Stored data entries

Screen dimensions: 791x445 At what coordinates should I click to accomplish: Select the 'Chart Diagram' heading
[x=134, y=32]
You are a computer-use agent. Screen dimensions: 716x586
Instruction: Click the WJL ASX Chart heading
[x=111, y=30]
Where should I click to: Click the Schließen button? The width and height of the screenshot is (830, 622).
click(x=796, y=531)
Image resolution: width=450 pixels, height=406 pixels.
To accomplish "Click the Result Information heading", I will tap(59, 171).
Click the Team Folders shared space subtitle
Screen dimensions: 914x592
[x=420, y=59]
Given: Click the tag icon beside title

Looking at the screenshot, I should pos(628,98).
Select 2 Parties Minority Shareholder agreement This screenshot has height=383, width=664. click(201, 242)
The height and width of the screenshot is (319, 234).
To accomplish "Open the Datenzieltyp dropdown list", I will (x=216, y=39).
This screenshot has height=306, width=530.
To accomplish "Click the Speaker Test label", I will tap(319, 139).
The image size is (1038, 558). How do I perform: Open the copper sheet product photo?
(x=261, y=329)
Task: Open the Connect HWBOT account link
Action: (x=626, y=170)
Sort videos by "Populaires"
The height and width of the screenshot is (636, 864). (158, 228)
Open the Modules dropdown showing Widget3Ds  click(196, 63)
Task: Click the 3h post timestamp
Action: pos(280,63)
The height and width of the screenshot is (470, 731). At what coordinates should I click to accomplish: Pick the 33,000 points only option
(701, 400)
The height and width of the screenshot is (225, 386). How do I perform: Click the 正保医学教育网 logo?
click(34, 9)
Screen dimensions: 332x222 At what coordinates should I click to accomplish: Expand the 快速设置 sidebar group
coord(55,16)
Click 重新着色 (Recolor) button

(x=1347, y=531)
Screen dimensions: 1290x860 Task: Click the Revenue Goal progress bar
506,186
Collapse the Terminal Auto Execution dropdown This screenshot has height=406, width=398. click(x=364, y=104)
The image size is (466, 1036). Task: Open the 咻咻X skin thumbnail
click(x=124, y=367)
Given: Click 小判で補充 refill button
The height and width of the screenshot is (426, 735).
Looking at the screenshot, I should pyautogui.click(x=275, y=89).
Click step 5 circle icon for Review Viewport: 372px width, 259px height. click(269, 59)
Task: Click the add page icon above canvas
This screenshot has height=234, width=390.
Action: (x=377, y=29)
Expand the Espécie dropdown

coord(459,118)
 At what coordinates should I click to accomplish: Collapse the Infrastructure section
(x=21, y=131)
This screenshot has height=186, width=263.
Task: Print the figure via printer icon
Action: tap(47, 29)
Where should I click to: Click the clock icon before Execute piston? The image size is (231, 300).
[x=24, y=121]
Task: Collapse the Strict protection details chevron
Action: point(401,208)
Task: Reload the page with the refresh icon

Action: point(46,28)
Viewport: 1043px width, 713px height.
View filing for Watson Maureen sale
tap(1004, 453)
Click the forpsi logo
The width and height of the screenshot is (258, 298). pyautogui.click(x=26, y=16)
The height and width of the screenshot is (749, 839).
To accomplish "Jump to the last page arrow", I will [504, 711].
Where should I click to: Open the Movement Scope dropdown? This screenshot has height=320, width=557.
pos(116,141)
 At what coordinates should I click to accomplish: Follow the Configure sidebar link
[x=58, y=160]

◆ **WORK INSTRUCTION**:
Lines holding the string "Viewport" must be copied out of the entries above.

◆ **ANSWER TO THIS TASK**:
Click step 5 circle icon for Review Viewport: 372px width, 259px height. click(269, 59)
Viewport: 1043px width, 713px height.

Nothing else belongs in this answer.